DEC 04, 2012
By Alma I. Murphy, MD
This prospective, case-control study found that moderate and severe microbial keratitis associated with daily wear contact lens (CL) use was independently associated with factors likely to cause contamination of CL storage cases. These include frequency of storage case replacement, hygiene and solution type used. Other factors included occasional overnight use of CLs, smoking and higher socioeconomic class. The authors conclude that disease load may be considerably reduced by attention to modifiable risk factors related to CL storage case practice.
The investigators identified new cases of moderate and severe microbial keratitis in daily CL users presenting in Australia over a 12-month period. Controls were daily CL users in the community identified using a national telephone survey. The results were based on telephone interviews with 90 cases and 1,090 controls.

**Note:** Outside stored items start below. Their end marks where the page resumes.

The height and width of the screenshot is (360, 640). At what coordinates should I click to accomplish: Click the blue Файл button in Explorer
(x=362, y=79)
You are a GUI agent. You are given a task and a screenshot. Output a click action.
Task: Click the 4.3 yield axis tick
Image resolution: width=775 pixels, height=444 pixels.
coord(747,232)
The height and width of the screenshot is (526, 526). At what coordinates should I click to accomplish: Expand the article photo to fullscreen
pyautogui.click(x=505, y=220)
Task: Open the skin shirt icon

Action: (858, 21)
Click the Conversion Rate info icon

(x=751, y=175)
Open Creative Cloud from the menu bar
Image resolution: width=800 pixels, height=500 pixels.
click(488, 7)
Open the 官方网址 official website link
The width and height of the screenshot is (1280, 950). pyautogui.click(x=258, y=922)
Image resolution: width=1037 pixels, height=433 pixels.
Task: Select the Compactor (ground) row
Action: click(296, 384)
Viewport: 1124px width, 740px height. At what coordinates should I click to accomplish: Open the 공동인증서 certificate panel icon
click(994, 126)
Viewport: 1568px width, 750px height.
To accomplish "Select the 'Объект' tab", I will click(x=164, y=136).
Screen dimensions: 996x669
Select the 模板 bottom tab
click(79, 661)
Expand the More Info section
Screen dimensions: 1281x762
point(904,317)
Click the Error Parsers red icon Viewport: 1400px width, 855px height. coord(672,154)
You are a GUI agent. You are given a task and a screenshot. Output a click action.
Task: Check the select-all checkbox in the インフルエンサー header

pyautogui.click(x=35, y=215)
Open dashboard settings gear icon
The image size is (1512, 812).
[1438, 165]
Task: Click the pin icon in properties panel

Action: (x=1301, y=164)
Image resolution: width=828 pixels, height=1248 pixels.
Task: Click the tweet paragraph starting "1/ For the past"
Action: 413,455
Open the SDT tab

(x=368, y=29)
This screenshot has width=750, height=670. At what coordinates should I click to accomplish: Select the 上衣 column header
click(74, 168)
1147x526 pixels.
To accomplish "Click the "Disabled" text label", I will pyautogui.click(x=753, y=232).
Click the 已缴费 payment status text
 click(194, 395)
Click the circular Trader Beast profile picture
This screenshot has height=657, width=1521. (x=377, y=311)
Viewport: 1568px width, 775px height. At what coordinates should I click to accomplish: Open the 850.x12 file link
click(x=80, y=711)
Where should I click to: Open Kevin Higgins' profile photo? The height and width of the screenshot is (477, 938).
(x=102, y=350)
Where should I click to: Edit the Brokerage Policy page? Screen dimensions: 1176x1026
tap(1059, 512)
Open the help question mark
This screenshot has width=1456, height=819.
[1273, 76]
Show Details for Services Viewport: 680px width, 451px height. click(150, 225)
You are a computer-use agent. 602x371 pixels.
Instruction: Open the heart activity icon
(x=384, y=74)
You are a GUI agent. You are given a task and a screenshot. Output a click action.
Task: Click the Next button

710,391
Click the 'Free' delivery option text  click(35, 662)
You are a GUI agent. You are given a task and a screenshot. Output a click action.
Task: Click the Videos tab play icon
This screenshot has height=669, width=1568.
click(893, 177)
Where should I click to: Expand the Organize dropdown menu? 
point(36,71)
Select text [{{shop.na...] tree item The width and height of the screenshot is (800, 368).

The authors found that independent risk factors for moderate and severe keratitis, adjusting for age, gender and lens material type, included poor storage case hygiene (failure to air dry), infrequent storage case replacement (less than every six months), solution type (multipurpose solution A, a no-rub multipurpose solution containing 0.0001% polyhexamethyl biguanide, poloxamer 237 [Pluronic 87] and ethyldiamine tetra-acetic acid) , occasional overnight lens use (< 1 night per week), high socioeconomic status, and smoking.
The authors say that proper storage case hygiene, which requires air drying after each use, could eliminate about half of all moderate and severe microbial keratitis cases. Alternatively, daily disposable CLs do not require the use of a storage case and could eliminate this risk factor.
They say that the association found in this study between higher socioeconomic class and moderate and severe microbial keratitis was unexpected and remains unexplained. Perhaps this is attributable to some attitude or behavior not examined in this study.